**Source passage**
Show of 09-25-2021

Tech Talk September 25, 2021

Email and Forum Questions

  • Dear Tech Talk Heroes. I listen to the show all the time on 1500 AM, and have learned a couple things. One astounding development is that my wife said she is starting to enjoy the show too, and she HATES computers. I remember when you were discussing hard drive replacement, and that you could simply reload windows on the new hard drive and it would work without the authorization codes, because Microsoft tracks the computer itself. I was trying to remove some adware.  In the process, I removed something important and windows would not start.  Remembering what you said about hard drive replacement, I replaced my hard drive with a nice SSD and put my old hard drive into an external hard drive enclosure with a USB cable? It booted much faster with that SSD, and when I plugged in the old hard drive to the laptop USB port, all the data was there. So, thanks for saving all my data! I will continue listening for the next nuggets of wisdom! Tom Schum
  • Tech Talk Responds: Thanks for the feedback. I am glad your data is safe. You have a better computer now. But do not forget about the backup.
  • Email from Bob in Maryland: Dear Doc and Andrew. I was surprised to come across this article that speculated that Apple could be forced to kill Lightning and adopt USB-C in iPhones. The EU might finally kill Lightning, once and for all. I personally dislike the wide variety of nonstandard “standards”, but it looks like the EU might be pushing things in a certain direction. Apple claims this will increase electronic waste, but the EU says the opposite. What is going on here, Doc? All the best, your faithful listener, Bob in Maryland
  • Tech Talk Responds: the EU has announced new legislation that would standardize phone charging ports among phone manufacturers, requiring that all new phones use USB-C from 2024 onward. This could mean that the 2023 or 2024 iPhone would finally come with a USB-C port, in Europe at least. Granted, it would be silly for Apple to sell USB-C iPhones in Europe and Lightning iPhones everywhere else. So, if this legislation passes, it could effectively kill a proprietary port that was first introduced in 2012.

**Written request a**
According to the Tech Talk show notes, starting in what year would the EU legislation require all new phones to use USB-C?

**Data for this task**
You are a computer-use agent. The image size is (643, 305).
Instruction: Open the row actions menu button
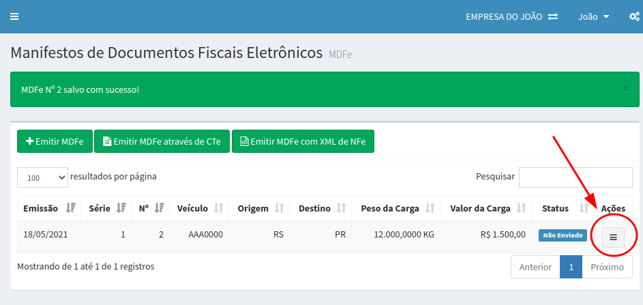[613, 237]
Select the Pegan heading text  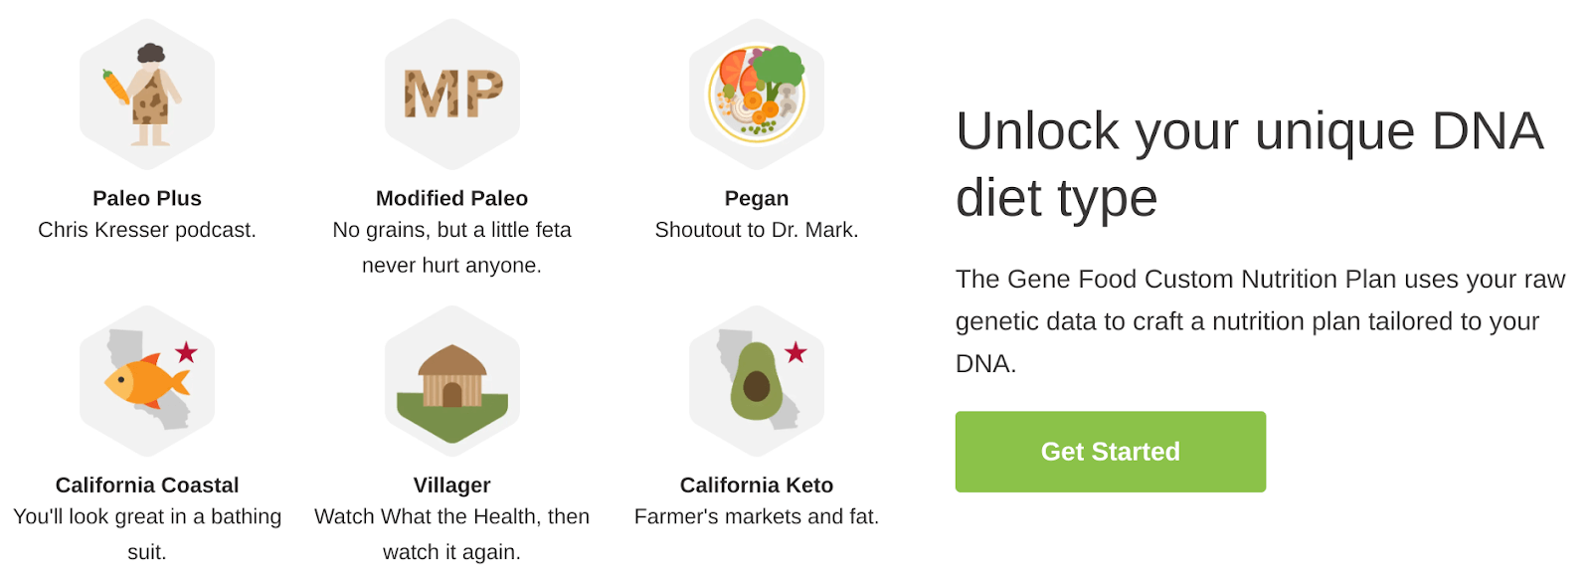757,198
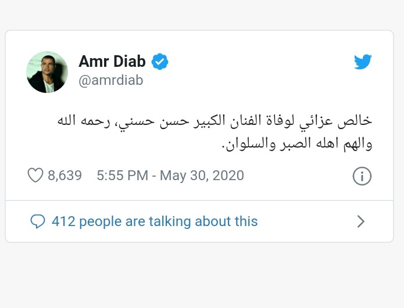Click the speech bubble reply icon
Viewport: 404px width, 308px height.
(38, 221)
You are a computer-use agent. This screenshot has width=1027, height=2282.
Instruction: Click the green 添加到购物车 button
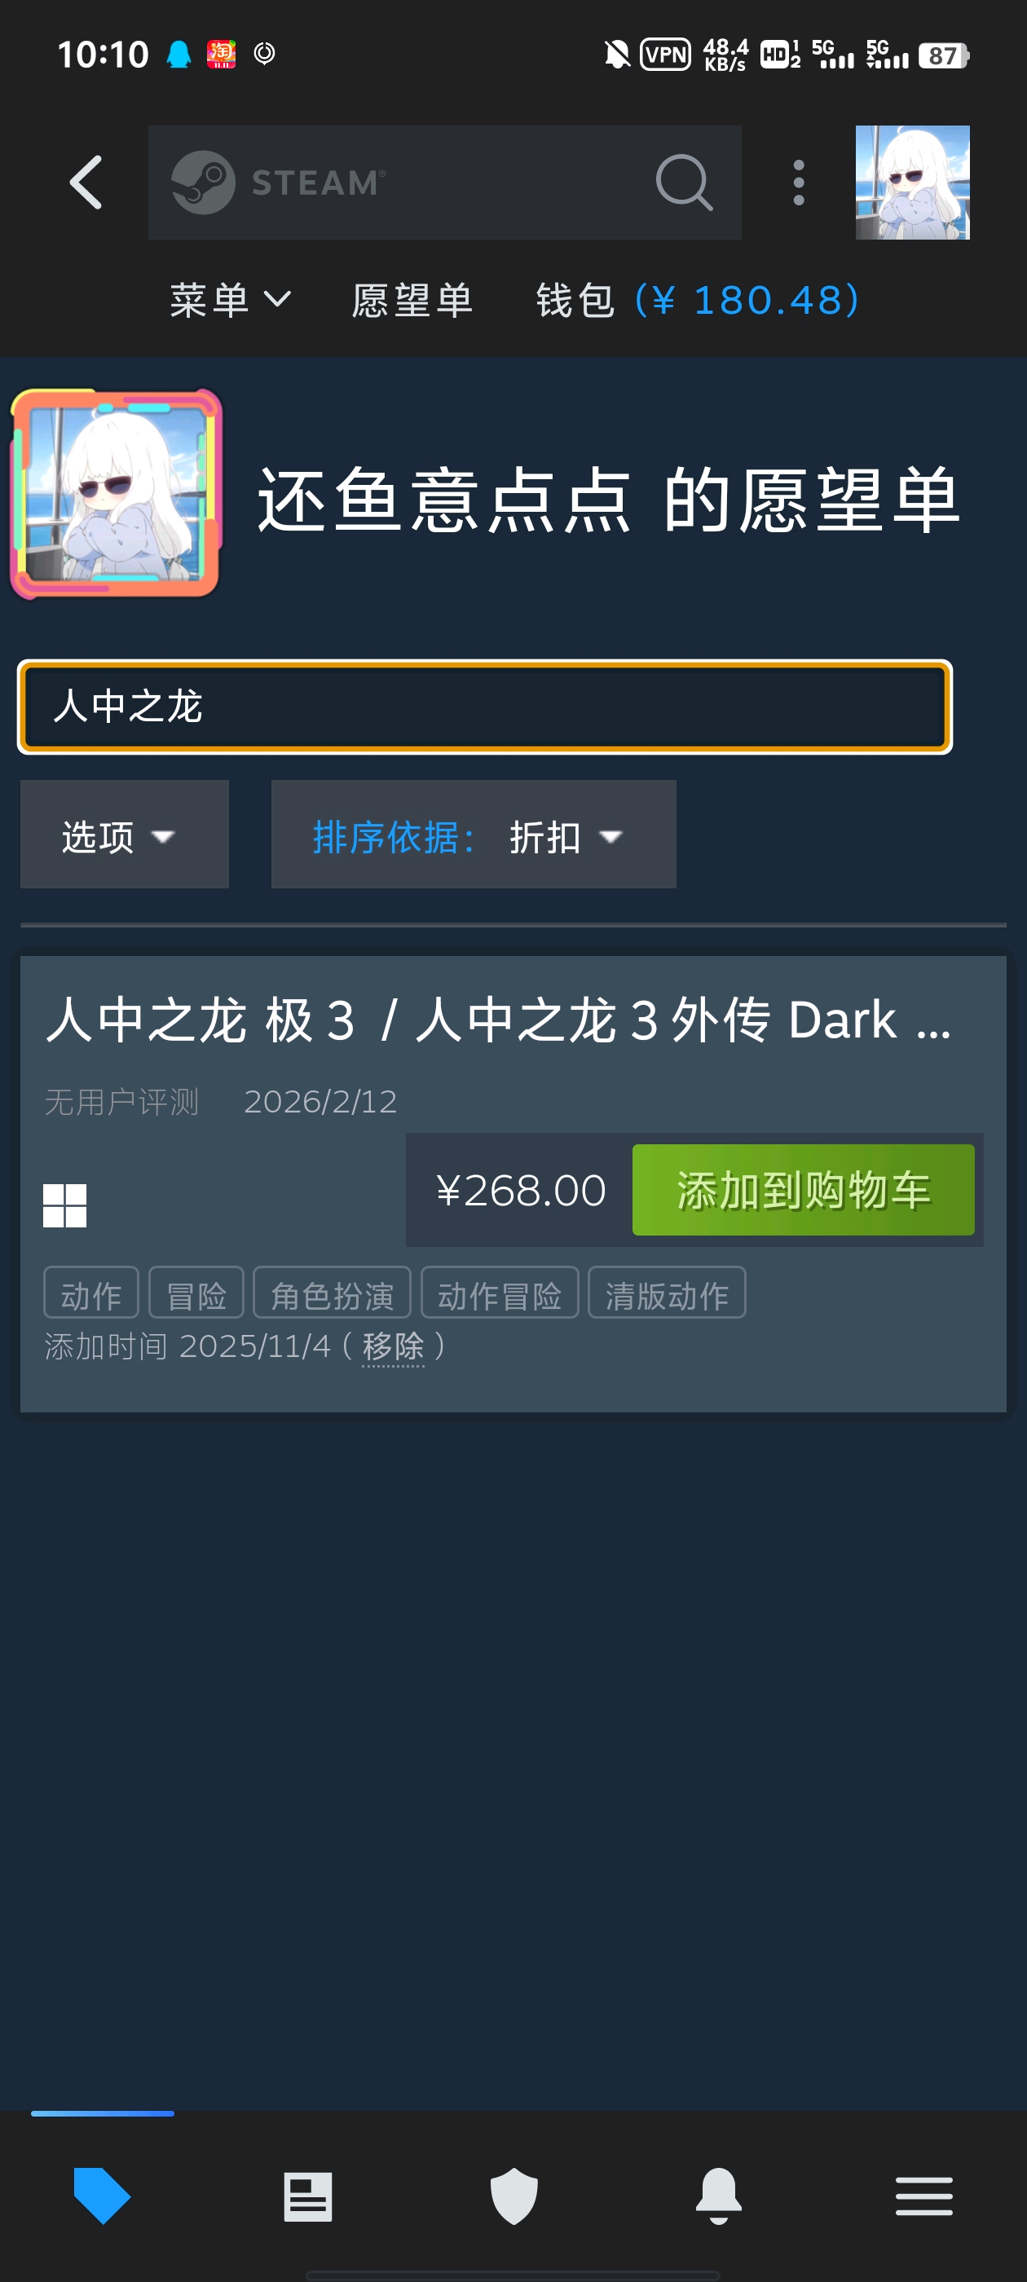coord(803,1190)
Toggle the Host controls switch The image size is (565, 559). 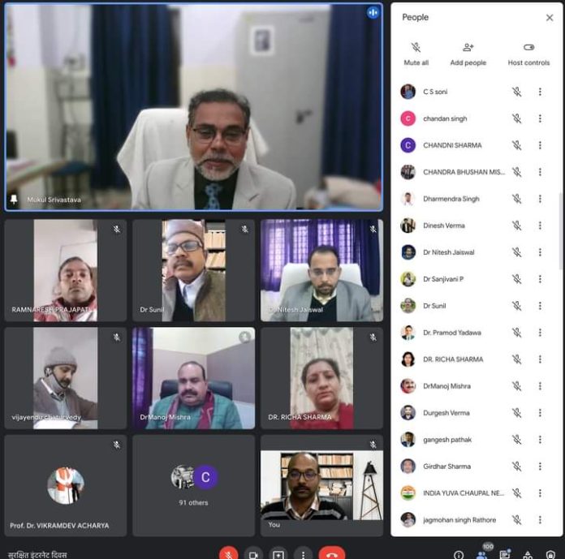click(528, 49)
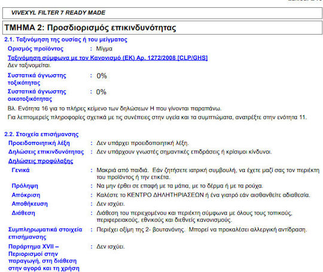Select the ΤΜΗΜΑ 2 section heading
The width and height of the screenshot is (323, 272).
[x=90, y=28]
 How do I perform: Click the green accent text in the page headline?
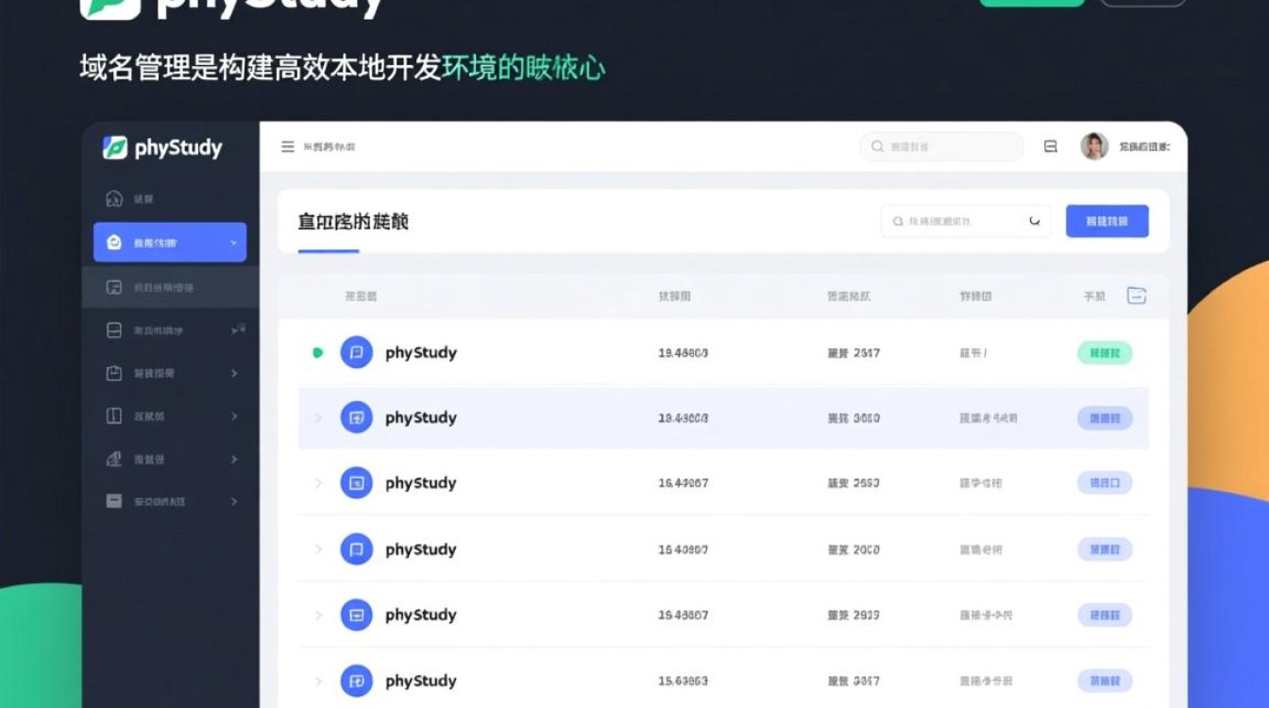click(x=528, y=66)
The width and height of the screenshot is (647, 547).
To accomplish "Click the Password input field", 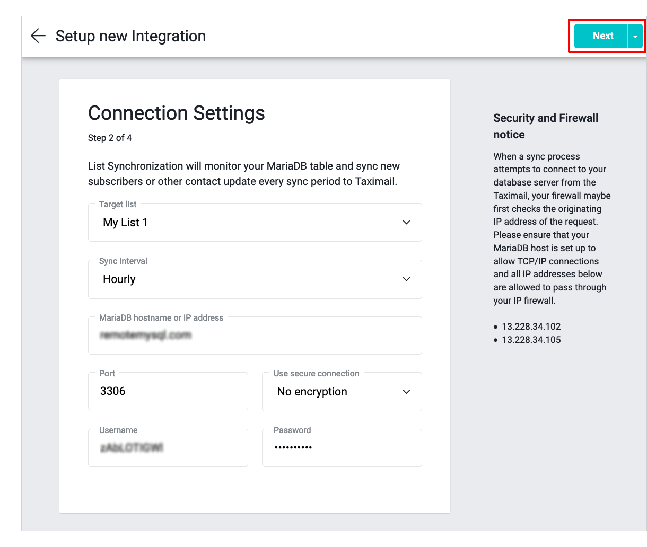I will click(342, 448).
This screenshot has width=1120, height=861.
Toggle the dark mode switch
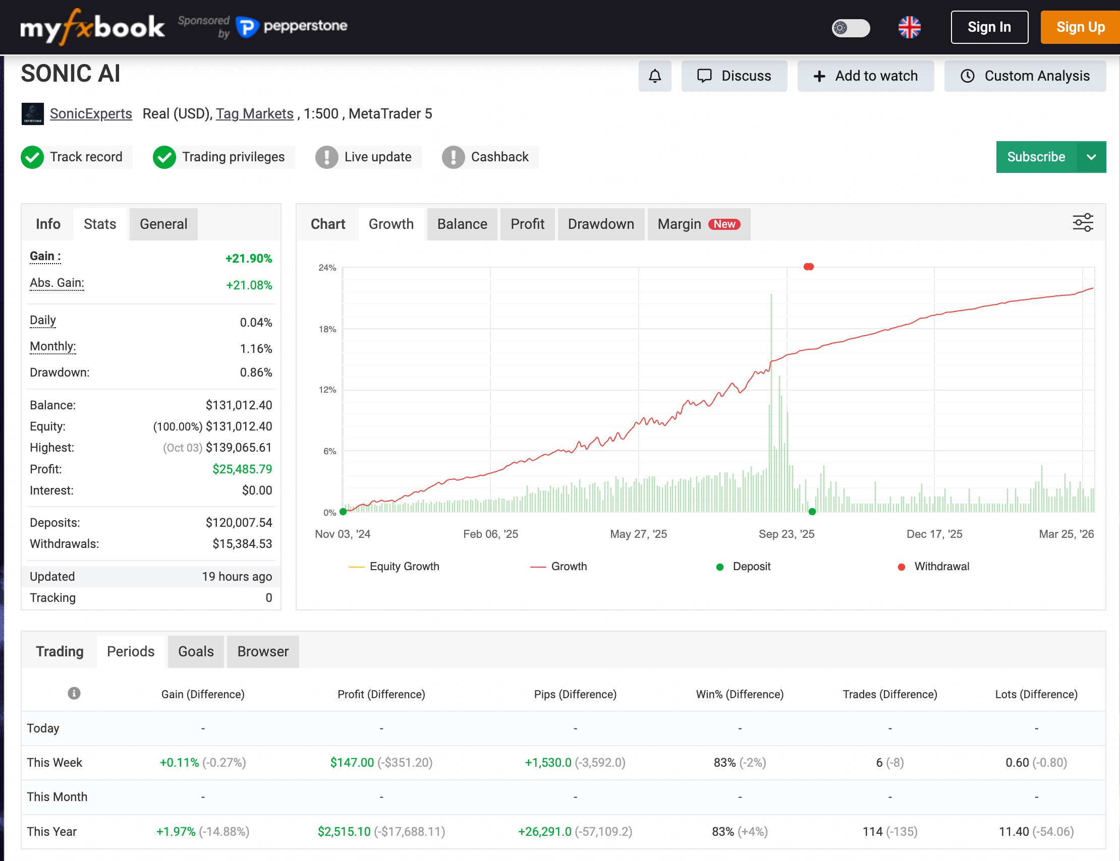[850, 27]
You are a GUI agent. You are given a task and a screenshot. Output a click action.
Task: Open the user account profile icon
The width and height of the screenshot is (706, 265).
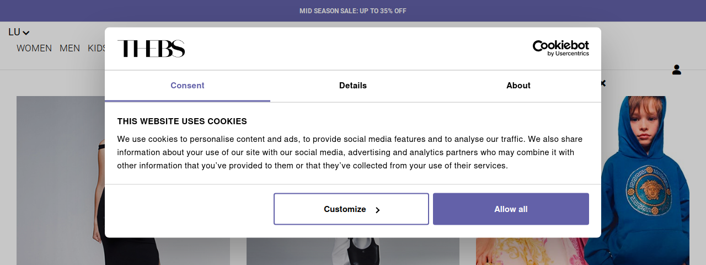[x=677, y=70]
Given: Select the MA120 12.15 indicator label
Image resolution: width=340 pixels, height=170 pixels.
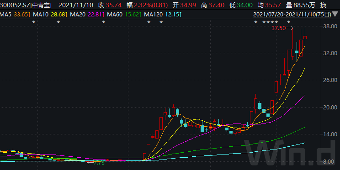Looking at the screenshot, I should [163, 15].
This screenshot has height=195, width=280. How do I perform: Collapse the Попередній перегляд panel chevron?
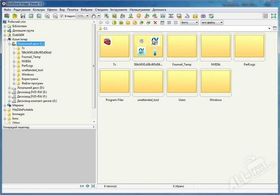coord(94,127)
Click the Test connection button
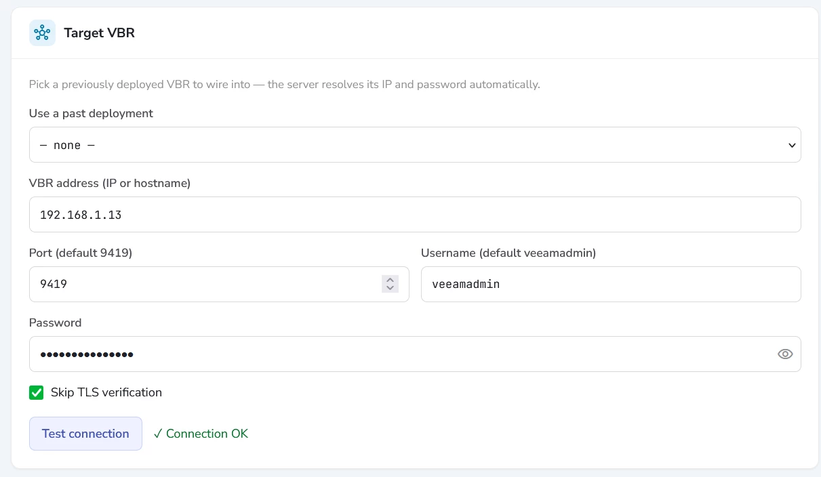The width and height of the screenshot is (821, 477). point(85,434)
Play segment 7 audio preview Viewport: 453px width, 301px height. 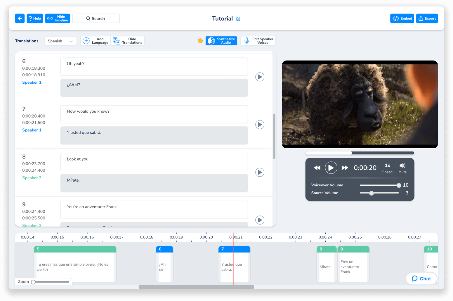260,124
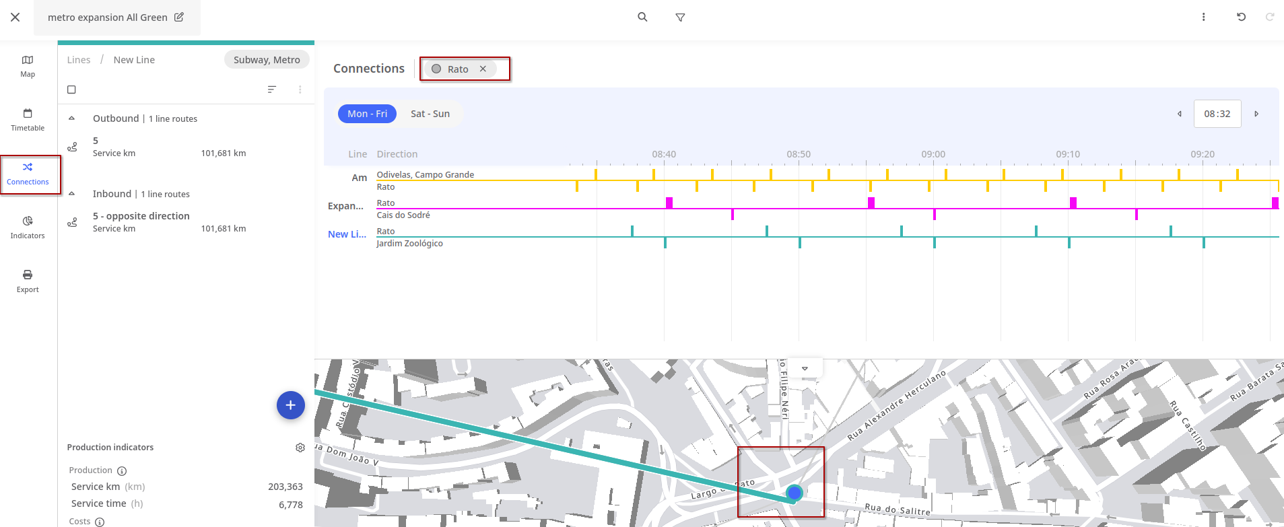
Task: Collapse the Outbound routes group
Action: coord(72,118)
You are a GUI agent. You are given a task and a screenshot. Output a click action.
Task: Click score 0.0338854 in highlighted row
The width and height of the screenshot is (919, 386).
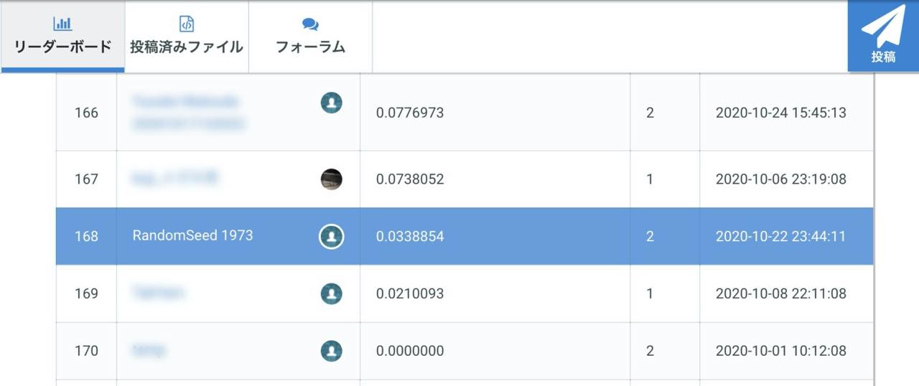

**Written request b**
In the entries, reproduce the lines starting at the line containing "This screenshot has height=195, width=280." and ending at the line containing "The width and height of the screenshot is (821, 477).", with both of those lines included. Leave out the pictures.

**Task solution a**
2024

**Task solution b**
This screenshot has height=195, width=280. How do I perform: Collapse the Попередній перегляд panel chevron?
coord(94,127)
Click the Test connection button
The width and height of the screenshot is (821, 477). point(85,434)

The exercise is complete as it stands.